Recast the lines of the items, from their start through the line containing "I will pos(328,200).", as a JSON list of strings with one string per line. Omit blank lines.

────────────────────

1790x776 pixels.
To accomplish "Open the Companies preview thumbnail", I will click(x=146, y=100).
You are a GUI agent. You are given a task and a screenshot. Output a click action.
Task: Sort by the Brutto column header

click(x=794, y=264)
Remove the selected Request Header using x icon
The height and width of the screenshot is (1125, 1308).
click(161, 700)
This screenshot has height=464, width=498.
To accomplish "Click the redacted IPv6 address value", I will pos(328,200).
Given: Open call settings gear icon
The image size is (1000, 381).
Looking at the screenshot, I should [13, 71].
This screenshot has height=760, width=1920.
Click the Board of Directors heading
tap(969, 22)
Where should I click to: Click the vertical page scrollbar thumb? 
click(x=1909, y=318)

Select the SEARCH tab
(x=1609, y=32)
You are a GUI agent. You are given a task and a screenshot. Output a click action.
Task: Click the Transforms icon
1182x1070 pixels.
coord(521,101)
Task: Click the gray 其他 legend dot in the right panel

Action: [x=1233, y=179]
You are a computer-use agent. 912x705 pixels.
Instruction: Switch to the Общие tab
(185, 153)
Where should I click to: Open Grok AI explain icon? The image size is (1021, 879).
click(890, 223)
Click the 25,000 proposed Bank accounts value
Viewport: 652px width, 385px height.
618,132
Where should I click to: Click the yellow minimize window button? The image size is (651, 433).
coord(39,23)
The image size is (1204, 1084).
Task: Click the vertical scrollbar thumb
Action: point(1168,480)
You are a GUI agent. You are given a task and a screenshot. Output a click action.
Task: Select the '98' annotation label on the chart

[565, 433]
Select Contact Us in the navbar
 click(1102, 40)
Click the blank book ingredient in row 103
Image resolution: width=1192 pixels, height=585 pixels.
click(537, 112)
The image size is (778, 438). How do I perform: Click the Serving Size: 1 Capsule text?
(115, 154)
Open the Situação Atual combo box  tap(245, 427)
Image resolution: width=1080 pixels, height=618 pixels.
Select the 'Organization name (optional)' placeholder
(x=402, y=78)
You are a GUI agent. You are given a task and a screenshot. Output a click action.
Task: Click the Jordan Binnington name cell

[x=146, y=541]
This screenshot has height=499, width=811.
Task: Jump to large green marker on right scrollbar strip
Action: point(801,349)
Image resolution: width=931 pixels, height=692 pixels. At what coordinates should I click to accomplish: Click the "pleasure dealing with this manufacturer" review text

────────────────────

* RESULT OF THE TASK
[
  "1790x776 pixels.",
  "To accomplish \"Open the Companies preview thumbnail\", I will click(x=146, y=100).",
  "You are a GUI agent. You are given a task and a screenshot. Output a click action.",
  "Task: Sort by the Brutto column header",
  "click(x=794, y=264)",
  "Remove the selected Request Header using x icon",
  "The height and width of the screenshot is (1125, 1308).",
  "click(161, 700)",
  "This screenshot has height=464, width=498.",
  "To accomplish \"Click the redacted IPv6 address value\", I will pos(328,200)."
]